I'm running Hardy Heron 8.04 and have 2 IDE hard drives, with 2 partitions each.
My motherboard blew up and I now have no way of accessing the data on my drives.

The PC was getting old so I decided to think of this as a good opportunity to buy a new one.

Problem - the new PC has only a SATA hard drive (preloaded with Vista and other MS bloatware) and no IDE slots on the m/b.

I was hoping to just open the case, plug in my two IDE drives and boot into Ubuntu like nothing ever happened but now it looks like I will have it do it a bit more round-a-bout than that!

Can anyone suggest the best options for getting my data and basically returning myself to where I was before the m/b died?
I'm keen to keep using Ubuntu again and let the Vista gather dust but want to figure out the best way to go about this...
Also, keen to get use out of my two IDE drives as they are both reasonably new and I'd like the storage!!

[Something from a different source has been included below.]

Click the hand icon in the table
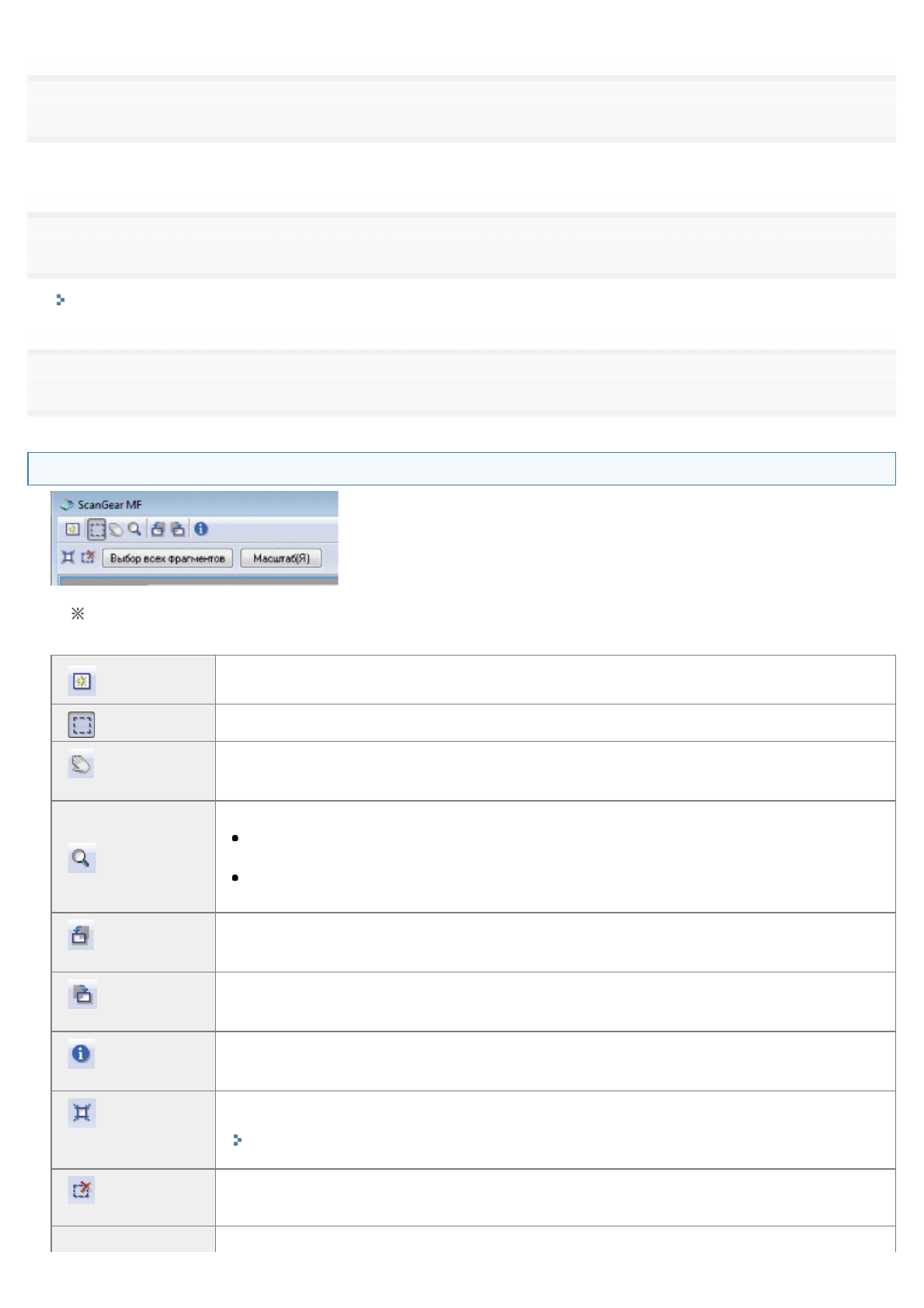The height and width of the screenshot is (1308, 924). [82, 765]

I was thinking of getting an IDE HDD enclosure and plug it in via USB to effectively make my old drives external USB drives but because they are all formatted to ext3 will the enclosure be able to cope?

thanks in advance
Aaron

Partyboi2
April 7th, 2009, 06:14 AM
Another option could be to get a SATA to IDE converter.

pbpersson
April 7th, 2009, 06:18 AM
I would just get one of these (http://www.tigerdirect.com/applications/SearchTools/item-details.asp?EdpNo=4323593&CatId=508)

Didius Falco
April 7th, 2009, 06:26 AM
Go with the SATA to IDE converters - much cheaper that way, you don't use up a slot unnecessarily and it'll keep your cables neater.

tgalati4
April 7th, 2009, 06:38 AM
Get a cheap usb enclosure and attempt to boot from usb drive. Get a proper SATA drive for your new machine and install the latest distro. Either way, you can dual-boot or just access the usb drive for your legacy data.

aaronp
April 7th, 2009, 10:35 AM
thanks guys.
I think the PCI IDE card looks like the best optio. only about $25 too.

aaronp
April 10th, 2009, 12:59 AM
ok guys, I'm back...

I bought an IDe 3.5 HDD enclosure.
Now, when plugging it into the PC it doesn't seem to be recognised at all.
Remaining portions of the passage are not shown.